> _What this task involves_: Go from the first line below to the one with "February 2025 (799, 1179)" and print each line exactly.

> _Given records_:
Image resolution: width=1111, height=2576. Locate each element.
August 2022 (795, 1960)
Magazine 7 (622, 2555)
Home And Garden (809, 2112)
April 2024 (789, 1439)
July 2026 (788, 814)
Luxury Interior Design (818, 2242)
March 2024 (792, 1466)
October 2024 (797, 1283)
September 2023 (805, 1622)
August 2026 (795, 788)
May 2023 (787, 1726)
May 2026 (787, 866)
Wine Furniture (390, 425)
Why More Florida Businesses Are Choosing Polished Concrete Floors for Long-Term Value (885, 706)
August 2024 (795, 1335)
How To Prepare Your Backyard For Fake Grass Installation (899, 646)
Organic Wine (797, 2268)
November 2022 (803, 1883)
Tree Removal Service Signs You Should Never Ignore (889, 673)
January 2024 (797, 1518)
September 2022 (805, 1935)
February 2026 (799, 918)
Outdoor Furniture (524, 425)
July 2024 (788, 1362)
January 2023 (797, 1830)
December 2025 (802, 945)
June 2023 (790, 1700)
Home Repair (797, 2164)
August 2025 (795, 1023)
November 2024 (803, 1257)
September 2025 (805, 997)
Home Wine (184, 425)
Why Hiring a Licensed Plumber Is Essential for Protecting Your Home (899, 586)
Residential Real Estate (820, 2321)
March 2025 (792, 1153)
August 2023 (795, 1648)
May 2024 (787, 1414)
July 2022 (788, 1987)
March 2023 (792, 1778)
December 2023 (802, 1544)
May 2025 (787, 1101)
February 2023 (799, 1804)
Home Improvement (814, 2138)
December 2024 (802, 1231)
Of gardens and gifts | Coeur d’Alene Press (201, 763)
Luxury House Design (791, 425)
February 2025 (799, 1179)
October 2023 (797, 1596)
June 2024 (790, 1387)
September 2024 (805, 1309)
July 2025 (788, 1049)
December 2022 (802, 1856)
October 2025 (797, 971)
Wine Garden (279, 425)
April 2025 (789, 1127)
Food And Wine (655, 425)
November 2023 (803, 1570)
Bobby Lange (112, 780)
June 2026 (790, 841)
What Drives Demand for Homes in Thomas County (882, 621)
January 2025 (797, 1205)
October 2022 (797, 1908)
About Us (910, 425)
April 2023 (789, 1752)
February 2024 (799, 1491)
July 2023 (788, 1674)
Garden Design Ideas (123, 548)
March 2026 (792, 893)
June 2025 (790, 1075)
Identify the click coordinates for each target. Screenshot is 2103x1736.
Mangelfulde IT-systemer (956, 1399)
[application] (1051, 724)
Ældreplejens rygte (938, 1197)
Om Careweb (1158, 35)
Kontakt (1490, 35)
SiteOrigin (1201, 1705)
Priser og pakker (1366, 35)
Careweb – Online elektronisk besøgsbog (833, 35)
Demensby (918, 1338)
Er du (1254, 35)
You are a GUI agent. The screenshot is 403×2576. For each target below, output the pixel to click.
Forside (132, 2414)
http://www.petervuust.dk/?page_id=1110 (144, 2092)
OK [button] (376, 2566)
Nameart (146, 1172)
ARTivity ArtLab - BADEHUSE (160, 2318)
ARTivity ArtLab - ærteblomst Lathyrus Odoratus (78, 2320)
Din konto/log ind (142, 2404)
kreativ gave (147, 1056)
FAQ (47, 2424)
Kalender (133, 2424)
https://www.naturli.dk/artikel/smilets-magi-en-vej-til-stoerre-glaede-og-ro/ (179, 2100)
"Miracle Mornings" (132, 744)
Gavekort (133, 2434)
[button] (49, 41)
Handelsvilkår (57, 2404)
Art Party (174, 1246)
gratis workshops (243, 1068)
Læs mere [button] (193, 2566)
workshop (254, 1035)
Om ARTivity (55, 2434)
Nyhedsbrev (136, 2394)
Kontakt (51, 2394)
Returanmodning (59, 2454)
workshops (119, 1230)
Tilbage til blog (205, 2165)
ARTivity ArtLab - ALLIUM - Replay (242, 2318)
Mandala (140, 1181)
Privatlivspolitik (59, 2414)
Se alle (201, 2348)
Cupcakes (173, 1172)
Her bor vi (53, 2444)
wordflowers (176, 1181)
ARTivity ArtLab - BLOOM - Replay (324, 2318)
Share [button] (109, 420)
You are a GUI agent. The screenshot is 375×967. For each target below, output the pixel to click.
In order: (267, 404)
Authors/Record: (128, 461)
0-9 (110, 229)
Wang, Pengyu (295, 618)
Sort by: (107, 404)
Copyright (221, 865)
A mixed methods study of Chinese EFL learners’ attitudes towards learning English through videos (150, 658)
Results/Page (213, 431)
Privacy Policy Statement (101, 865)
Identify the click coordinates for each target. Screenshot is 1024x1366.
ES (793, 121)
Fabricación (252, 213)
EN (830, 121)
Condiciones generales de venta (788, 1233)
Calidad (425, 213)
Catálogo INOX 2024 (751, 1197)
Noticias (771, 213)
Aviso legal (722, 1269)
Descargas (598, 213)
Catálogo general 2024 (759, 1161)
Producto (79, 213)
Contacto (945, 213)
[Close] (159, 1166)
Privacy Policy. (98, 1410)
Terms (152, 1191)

> _Reply to the task_:
Image resolution: width=1111, height=2576. Locate each element.
August 2022 (795, 1960)
Magazine 7 (622, 2555)
Home And Garden (809, 2112)
April 2024 (789, 1439)
July 2026 (788, 814)
Luxury Interior Design (818, 2242)
March 2024 (792, 1466)
October 2024 (797, 1283)
September 2023 (805, 1622)
August 2026 (795, 788)
May 2023 (787, 1726)
May 2026 (787, 866)
Wine Furniture (390, 425)
Why More Florida Businesses Are Choosing Polished Concrete Floors for Long-Term Value (885, 706)
August 2024 (795, 1335)
How To Prepare Your Backyard For Fake Grass Installation (899, 646)
Organic Wine (797, 2268)
November 2022 (803, 1883)
Tree Removal Service Signs You Should Never Ignore (889, 673)
January 2024 (797, 1518)
September 2022 (805, 1935)
February 2026 (799, 918)
Outdoor Furniture (524, 425)
July 2024 (788, 1362)
January 2023 (797, 1830)
December 2025 (802, 945)
June 2023 (790, 1700)
Home Repair (797, 2164)
August 2025 (795, 1023)
November 2024 (803, 1257)
September 2025 (805, 997)
Home Wine (184, 425)
Why Hiring a Licensed Plumber Is Essential for Protecting Your Home (899, 586)
Residential Real Estate (820, 2321)
March 2025 (792, 1153)
August 2023 (795, 1648)
May 2024 (787, 1414)
July 2022 (788, 1987)
March 2023 (792, 1778)
December 2023 (802, 1544)
May 2025 (787, 1101)
February 2023 (799, 1804)
Home Improvement (814, 2138)
December 2024 (802, 1231)
Of gardens and gifts | Coeur d’Alene Press (201, 763)
Luxury House Design (791, 425)
February 2025 (799, 1179)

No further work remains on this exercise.